Tampak bahwa keberadaan peniup peluit sangat diperlukan agar berbagai kecurangan atau kejahatan dapat dihentikan. Namun, laporan seorang peniup peluit harus berdasarkan fakta dan demi kepentingan yang lebih luas sehingga tidak disalahgunakan untuk pembunuhan karakter lawan politik, bisnis, atau memperoleh keuntungan tertentu.

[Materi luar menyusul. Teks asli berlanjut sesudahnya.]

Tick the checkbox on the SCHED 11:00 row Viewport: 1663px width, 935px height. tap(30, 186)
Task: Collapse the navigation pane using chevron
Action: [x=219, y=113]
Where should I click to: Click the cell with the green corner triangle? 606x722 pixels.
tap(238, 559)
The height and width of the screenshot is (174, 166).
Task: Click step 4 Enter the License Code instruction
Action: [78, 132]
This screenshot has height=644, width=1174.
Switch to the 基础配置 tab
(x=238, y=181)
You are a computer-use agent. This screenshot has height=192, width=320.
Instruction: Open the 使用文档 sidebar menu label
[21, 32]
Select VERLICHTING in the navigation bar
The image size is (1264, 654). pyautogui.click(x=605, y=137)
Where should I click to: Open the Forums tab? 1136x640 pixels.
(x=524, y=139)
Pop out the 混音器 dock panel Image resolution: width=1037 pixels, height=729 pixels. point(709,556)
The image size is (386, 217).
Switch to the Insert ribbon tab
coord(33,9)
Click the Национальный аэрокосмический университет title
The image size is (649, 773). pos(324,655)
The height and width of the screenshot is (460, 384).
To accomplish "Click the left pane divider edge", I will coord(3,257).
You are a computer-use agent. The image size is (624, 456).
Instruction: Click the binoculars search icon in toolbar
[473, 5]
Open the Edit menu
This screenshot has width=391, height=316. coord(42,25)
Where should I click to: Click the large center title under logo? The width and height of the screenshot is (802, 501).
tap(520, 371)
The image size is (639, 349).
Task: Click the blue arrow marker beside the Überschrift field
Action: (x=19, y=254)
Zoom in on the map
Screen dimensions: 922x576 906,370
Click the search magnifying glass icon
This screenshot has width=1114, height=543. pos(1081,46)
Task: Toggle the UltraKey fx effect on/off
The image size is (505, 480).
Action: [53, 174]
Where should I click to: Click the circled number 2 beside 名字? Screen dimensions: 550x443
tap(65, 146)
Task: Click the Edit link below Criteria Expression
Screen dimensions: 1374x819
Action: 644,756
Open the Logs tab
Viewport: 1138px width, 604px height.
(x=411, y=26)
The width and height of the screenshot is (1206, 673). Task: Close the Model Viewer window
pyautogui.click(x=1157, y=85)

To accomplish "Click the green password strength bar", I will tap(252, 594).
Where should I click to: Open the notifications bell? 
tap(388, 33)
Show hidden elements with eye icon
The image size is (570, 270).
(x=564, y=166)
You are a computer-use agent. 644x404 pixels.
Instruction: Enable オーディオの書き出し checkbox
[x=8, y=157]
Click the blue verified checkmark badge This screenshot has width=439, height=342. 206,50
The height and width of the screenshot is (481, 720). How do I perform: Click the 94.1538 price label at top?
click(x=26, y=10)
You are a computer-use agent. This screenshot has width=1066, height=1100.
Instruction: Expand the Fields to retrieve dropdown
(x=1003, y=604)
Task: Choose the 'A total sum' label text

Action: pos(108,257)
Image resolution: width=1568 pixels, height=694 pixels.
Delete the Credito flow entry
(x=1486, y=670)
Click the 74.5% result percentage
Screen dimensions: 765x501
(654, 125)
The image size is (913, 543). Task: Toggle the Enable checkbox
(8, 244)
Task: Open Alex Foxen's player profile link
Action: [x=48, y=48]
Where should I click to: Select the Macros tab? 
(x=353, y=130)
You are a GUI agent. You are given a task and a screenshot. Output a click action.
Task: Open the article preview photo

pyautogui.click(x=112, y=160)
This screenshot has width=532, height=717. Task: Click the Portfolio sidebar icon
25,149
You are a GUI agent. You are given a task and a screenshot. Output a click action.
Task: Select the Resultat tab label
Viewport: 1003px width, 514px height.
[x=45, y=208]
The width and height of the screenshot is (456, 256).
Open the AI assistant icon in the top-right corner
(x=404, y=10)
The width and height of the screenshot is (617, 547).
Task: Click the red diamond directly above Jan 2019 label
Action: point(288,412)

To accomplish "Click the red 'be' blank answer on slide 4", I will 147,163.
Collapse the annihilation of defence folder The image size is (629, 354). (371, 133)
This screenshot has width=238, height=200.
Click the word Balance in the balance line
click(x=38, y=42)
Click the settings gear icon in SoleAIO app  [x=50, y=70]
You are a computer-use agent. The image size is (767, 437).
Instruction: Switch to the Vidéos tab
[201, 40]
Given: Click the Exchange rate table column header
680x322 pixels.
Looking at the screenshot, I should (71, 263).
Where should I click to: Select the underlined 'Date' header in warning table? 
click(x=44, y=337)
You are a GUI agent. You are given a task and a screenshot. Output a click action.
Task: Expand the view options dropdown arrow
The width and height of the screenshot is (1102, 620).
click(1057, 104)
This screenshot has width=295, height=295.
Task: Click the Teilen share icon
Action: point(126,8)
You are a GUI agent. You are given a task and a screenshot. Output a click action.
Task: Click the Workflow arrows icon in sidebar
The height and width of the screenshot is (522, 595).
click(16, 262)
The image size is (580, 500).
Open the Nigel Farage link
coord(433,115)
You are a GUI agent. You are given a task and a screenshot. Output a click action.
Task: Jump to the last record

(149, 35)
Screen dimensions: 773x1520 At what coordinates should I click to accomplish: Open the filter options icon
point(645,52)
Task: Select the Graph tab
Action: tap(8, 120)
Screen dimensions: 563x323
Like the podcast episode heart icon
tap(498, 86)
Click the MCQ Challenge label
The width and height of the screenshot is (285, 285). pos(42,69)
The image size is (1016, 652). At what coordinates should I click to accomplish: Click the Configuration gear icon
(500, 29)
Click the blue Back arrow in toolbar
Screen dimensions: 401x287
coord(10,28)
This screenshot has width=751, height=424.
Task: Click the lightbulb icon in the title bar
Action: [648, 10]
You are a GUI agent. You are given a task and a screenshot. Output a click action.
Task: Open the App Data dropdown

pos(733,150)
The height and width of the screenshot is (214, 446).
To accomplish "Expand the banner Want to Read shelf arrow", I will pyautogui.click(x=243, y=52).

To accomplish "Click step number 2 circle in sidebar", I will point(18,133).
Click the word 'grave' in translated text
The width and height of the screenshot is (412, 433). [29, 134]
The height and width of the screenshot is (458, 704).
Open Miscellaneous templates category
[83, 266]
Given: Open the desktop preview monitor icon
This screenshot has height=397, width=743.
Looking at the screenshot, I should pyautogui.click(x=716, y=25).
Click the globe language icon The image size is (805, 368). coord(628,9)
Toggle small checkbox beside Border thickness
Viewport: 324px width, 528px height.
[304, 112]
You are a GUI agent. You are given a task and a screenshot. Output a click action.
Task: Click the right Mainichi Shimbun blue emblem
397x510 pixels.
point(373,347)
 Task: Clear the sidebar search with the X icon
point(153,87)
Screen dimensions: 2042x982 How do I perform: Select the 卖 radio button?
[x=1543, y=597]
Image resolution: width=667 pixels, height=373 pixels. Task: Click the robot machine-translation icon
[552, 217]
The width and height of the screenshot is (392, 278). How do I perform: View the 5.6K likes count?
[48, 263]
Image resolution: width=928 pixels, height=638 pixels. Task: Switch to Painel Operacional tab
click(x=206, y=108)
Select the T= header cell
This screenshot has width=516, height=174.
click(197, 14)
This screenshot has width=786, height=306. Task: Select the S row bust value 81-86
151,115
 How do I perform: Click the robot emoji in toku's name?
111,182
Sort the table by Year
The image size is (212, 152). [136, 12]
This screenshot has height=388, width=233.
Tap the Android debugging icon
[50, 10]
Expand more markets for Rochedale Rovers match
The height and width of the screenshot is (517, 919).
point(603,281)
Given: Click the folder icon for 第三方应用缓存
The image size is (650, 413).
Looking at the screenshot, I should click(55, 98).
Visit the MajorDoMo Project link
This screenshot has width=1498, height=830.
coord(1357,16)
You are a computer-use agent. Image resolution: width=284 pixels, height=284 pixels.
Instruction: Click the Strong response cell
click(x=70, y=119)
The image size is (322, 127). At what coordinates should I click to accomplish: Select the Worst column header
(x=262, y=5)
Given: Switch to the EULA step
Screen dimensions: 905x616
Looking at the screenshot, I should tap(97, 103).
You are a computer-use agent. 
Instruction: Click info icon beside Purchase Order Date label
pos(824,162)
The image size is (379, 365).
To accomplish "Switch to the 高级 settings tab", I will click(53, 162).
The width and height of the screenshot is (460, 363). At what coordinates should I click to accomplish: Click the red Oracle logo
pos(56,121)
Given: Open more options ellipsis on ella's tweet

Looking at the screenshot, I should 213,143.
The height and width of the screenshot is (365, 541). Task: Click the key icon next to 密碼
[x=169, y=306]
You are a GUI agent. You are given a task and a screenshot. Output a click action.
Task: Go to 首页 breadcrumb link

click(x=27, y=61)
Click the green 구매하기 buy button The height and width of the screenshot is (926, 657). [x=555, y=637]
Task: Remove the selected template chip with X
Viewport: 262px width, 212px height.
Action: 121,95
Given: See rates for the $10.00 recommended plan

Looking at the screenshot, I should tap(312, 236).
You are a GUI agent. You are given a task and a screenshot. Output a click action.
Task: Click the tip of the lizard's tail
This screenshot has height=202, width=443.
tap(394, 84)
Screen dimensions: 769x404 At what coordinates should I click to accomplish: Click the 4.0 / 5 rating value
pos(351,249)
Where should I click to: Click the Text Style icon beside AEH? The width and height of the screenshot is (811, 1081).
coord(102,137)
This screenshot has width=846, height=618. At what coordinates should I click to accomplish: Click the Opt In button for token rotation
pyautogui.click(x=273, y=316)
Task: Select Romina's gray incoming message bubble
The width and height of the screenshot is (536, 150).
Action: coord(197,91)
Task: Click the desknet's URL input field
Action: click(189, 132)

Saat ini, tidak banyak orang yang bersedia menjadi peniup peluit. Beberapa faktor penyebabnya (1) peniup peluit biasanya orang dalam atau sesama pelaku yang tergugah hatinya atau dikecewakan pelaku lainnya; (2) peniup peluit menghadapi risiko tak kecil, sering mempertaruhkan nyawa, keluarga, dan masa depan; (3) kejahatan yang biasanya menimbulkan kerugian besar dan sulit diungkap, seperti korupsi, pencucian uang, narkoba, dan perdagangan manusia, merupakan kejahatan kerah putih. Kejahatan ini biasanya terorganisasi, terencana, penuh perhitungan, dan sering terkesan legal.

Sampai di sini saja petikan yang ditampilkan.